Now, unless we have created a totally government supplied world for all
possible services; there typically are business entities and they establish
some sort of business operation for services or products. Today these
business relationships are represented by account records. People having
contracted for ISP internet service have a RADIUS account record. The
logical account record (which may be partitioned into several physical
records) typically contains the T&Cs of the business relationship as well
as the necessary information to authenticate the entity that is entitiled
to use the contracted for service. In the traditional business
authentication-based scenario, the entity creates a login transaction with
the appropriate authentication information (which I assert can be a digital
signature) and the double (aka transaction plus digital signature; not the
triple as in the stale, static certificate based scenario) is transmitted.
The receiving router gets the username (or other) handle
and retrieves the corresponding RADIUS record. The transaction is
authenticated with the information in the RADIUS record and then the rest
of the information from the RADIUS record indicates the entitled to
service. Lack of the appropriate RADIUS record or lack of authentication is
an endication that the requesting entity has not contracted for the
requested service.

In the offline, stale, static identification certificate scenario, it is
sufficient to identify the requesting entity, it isn't actually necessary
to establishing that the requesting entity is entitled to the requested
service (or is entitled to the explicit or implicit permissions).
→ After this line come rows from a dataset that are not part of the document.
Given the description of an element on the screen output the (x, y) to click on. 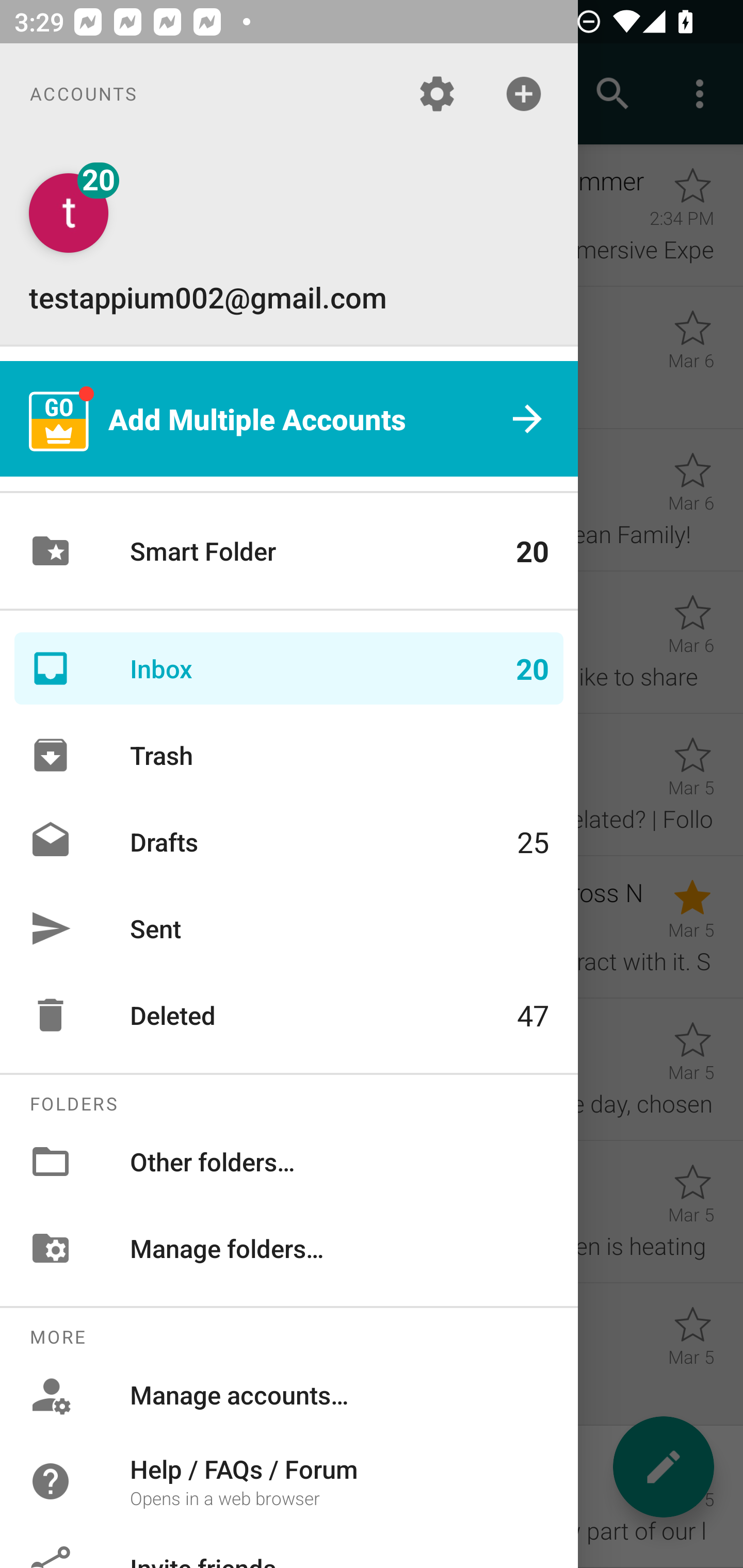
testappium002@gmail.com (289, 244)
Add Multiple Accounts (289, 418)
Smart Folder 20 (289, 551)
Inbox 20 (289, 668)
Trash (289, 754)
Drafts 25 (289, 841)
Sent (289, 928)
Deleted 47 (289, 1015)
Other folders… (289, 1160)
Manage folders… (289, 1248)
Manage accounts… (289, 1394)
Help / FAQs / Forum Opens in a web browser (289, 1480)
so back to the original subject line about confusing authentication and
identification:
http://www.garlic.com/~lynn/aepay11.htm#66 Confusing Authentication and
Identiification?
http://www.garlic.com/~lynn/aepay11.htm#67 Confusing Authentication and
Identiification?
http://www.garlic.com/~lynn/aepay11.htm#68 Confusing Authentication and
Identiification?
http://www.garlic.com/~lynn/aepay11.htm#69 Confusing Authentication and
Identiification?
http://www.garlic.com/~lynn/aepay11.htm#70 Confusing Authentication and
Identiification? (addenda)
http://www.garlic.com/~lynn/aepay11.htm#71 Account Numbers.  Was: Confusing
Authentication and Identiification? (addenda)

--
Internet trivia, 20th anv: http://www.garlic.com/~lynn/rfcietff.htm

[EMAIL PROTECTED] on 6/26/2003 12:31 pm wrote:

In the purest sense, an individual is a discrete entity
and why should their identifier be a topic of discussion?
In every advanced country we already have a name and
a government-maintained UID.

The financial industry (and others) needs to end their
reliance on secrecy of the UID and associated information
per se.

I am uneasy with Lynn's criticism of "stale" digital credentials,
since, how else is the individual ever to achieve the
capability to identify ourselves over networks?

At times I feel the internet may be truly, fundamentally useless
until there is a global and publicly accessible registry of
individuals and their public keys.  As parties are not strongly
identified then, communication about things of consequence
is proving to be impractical.   Everywhere I look, I see
large efforts and investments at the server side, to garner
some profit for (increasingly larger) central hosts.   I see
nothing intended to give the economic benefits of the global
internet to individuals or endpoints on the internet.

With great reluctance I am beginning to agree with the
European governments' notions of providing a PKI for
their citizens.  In the US, I believe it would be a good thing
if the federal government maintained a network interface
where anybody could submit a SSN, and receive in
return, the name, address, and public key of the individual.